Let’s now repeat this for the anomalous data, computing \(CC_{anom}\):
[22]:
merged["ANOM1"] = merged["I(+)1"] - merged["I(-)1"]
merged["ANOM2"] = merged["I(+)2"] - merged["I(-)2"]
# Similar to CChalf, but we will only look at acentric reflections
groupby2 = merged.acentrics.groupby(["sample", "bin"])[["ANOM1", "ANOM2"]]
pearson2 = groupby2.corr(method="pearson").unstack().loc[:, ("ANOM1", "ANOM2")]
pearson2.name = "Pearson"
spearman2 = groupby2.corr(method="spearman").unstack().loc[:, ("ANOM1", "ANOM2")]
spearman2.name = "Spearman"
results2 = rs.concat([pearson2, spearman2], axis=1)
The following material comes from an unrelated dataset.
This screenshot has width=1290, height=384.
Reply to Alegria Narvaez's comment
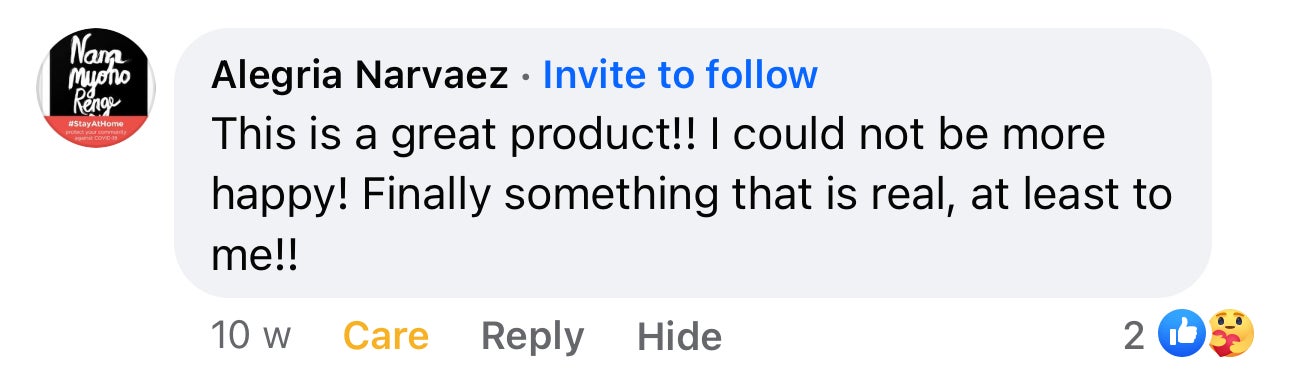[x=532, y=336]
results2 = results2.groupby("bin").agg(["mean", "std"])
[23]:
results2.head()
[23]:
| Pearson | Spearman | |||
|---|---|---|---|---|
| mean | std | mean | std | |
| bin | ||||
| 0 | 0.422196 | 0.037998 | 0.497923 | 0.029704 |
| 1 | 0.233349 | 0.061975 | 0.328263 | 0.023917 |
| 2 | 0.357182 | 0.051746 | 0.444657 | 0.029250 |
| 3 | 0.484710 | 0.045454 | 0.543314 | 0.031731 |
| 4 | 0.579058 | 0.023952 | 0.611739 | 0.020141 |
[24]:
plt.figure(figsize=(8, 4))
plt.errorbar(results2.index, results2[("Pearson", "mean")],
yerr=results2[("Pearson", "std")],
color="#1b9e77",
label=r"$CC_{anom}$ (Pearson)")
plt.errorbar(results2.index, results2[("Spearman", "mean")],
yerr=results2[("Spearman", "std")],
color="#d95f02",
label=r"$CC_{anom}$ (Spearman)")
plt.xticks(results2.index, labels, rotation=45, ha='right', rotation_mode='anchor')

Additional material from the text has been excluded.